:: What you need to do ::
Copy the items from the line that has "Viewport: 995px width, 672px" through the end of the items, swapping "volume" for "audio" and changing nothing else. Leave the pictures out.

--- Available data ---

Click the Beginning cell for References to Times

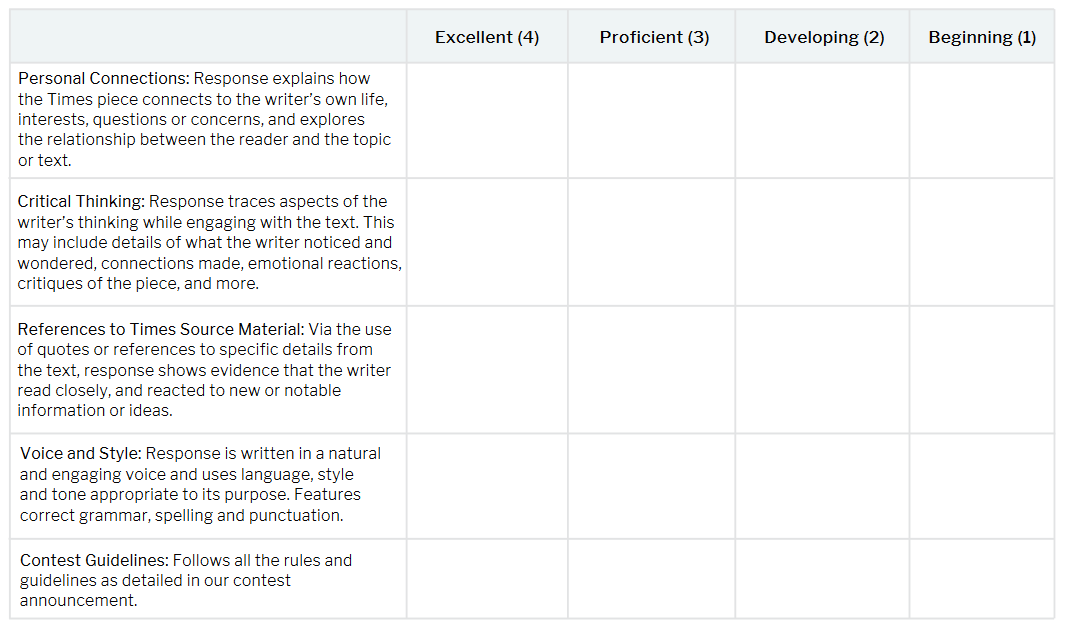point(982,370)

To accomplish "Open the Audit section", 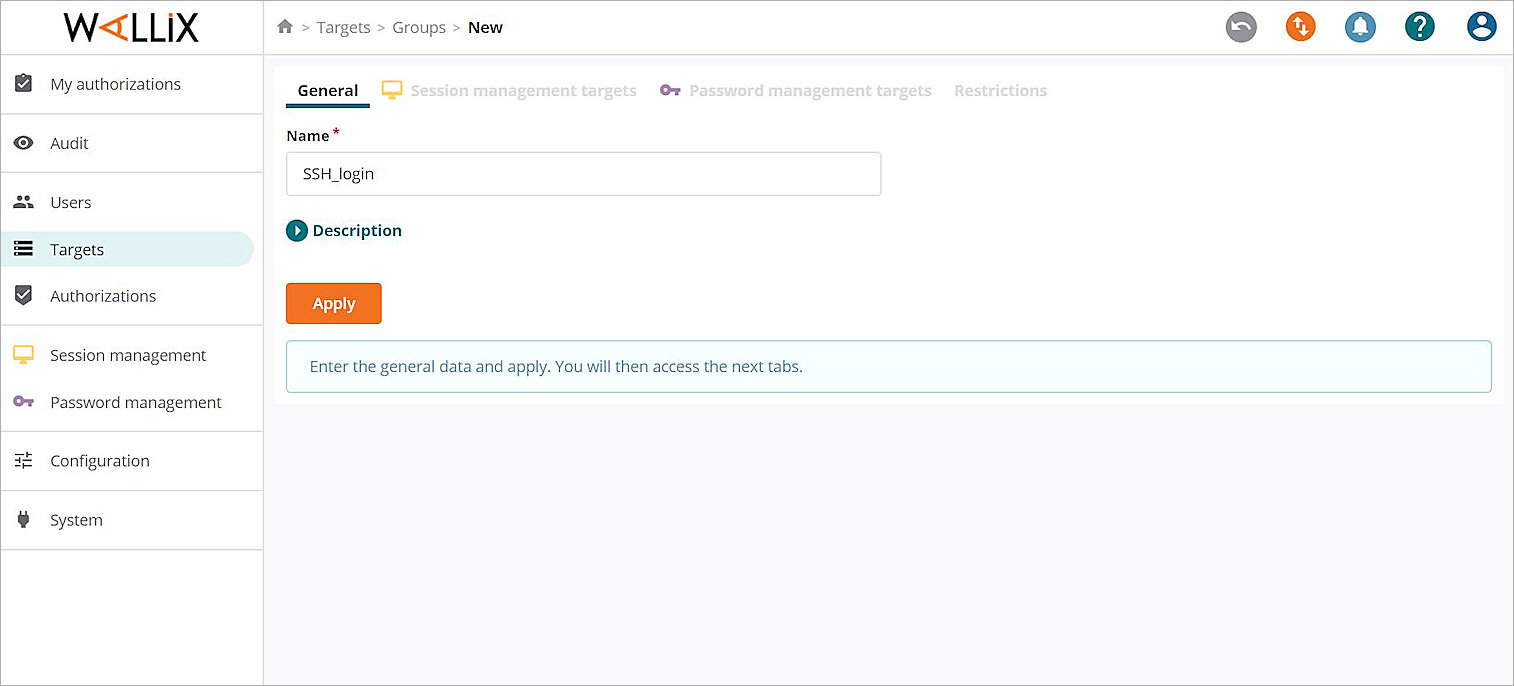I will [68, 143].
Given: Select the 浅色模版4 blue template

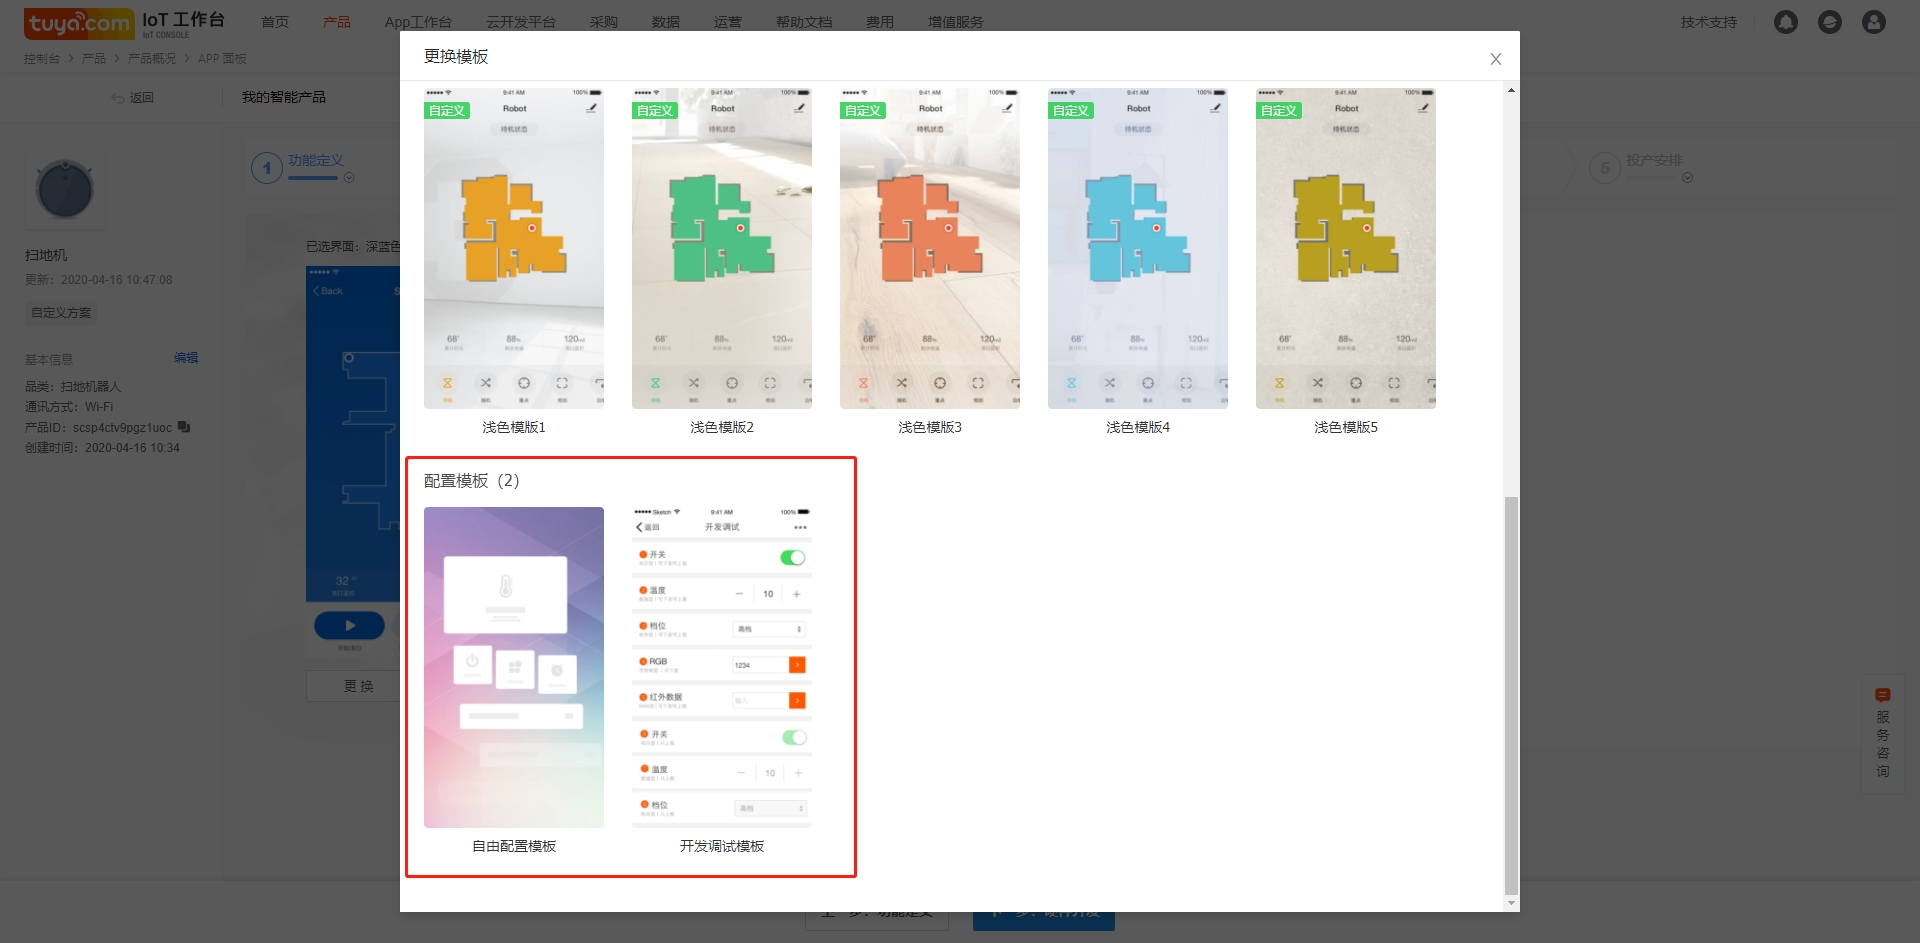Looking at the screenshot, I should (x=1137, y=248).
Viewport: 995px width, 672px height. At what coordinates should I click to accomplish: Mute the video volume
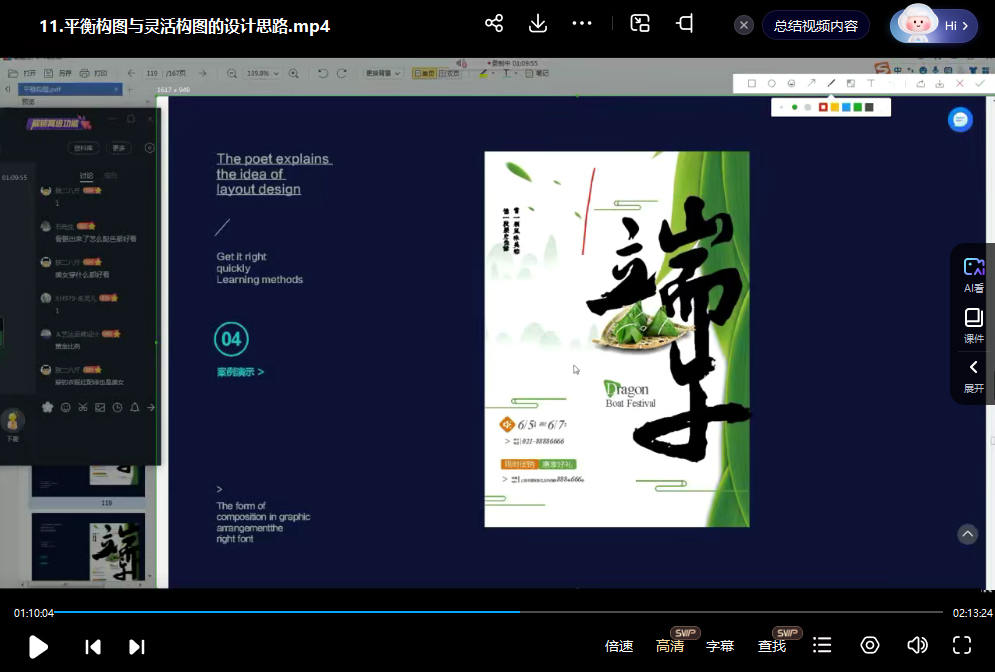point(916,646)
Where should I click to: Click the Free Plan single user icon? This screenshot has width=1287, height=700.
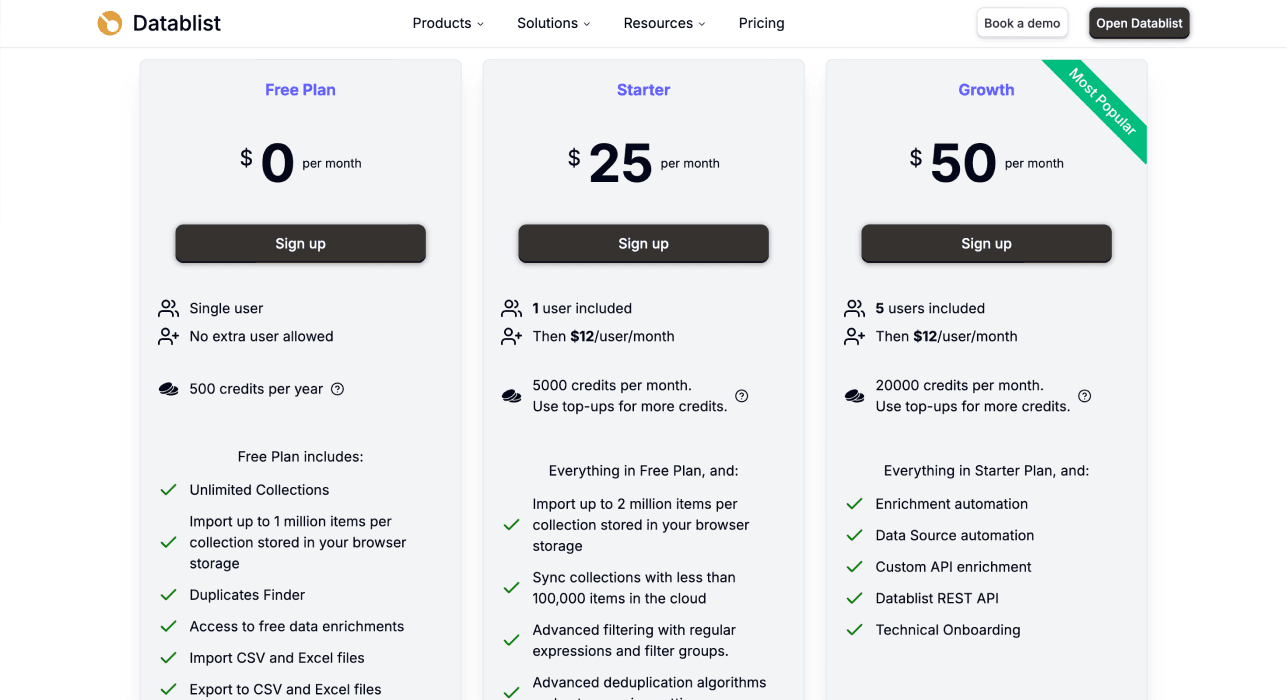coord(168,308)
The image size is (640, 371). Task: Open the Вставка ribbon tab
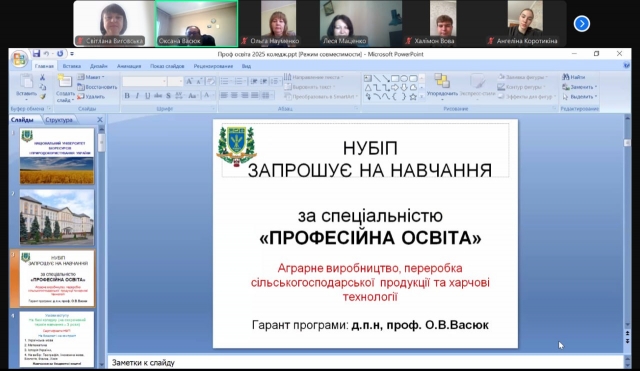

---

:: Exercise result ::
Viewport: 995px width, 672px height. At what coordinates should I click to accomplish: Mute the video audio
point(916,646)
Where should I click to: Click the Free Plan single user icon? This screenshot has width=1287, height=700.
coord(168,308)
The image size is (640, 371). Task: Open the Вставка ribbon tab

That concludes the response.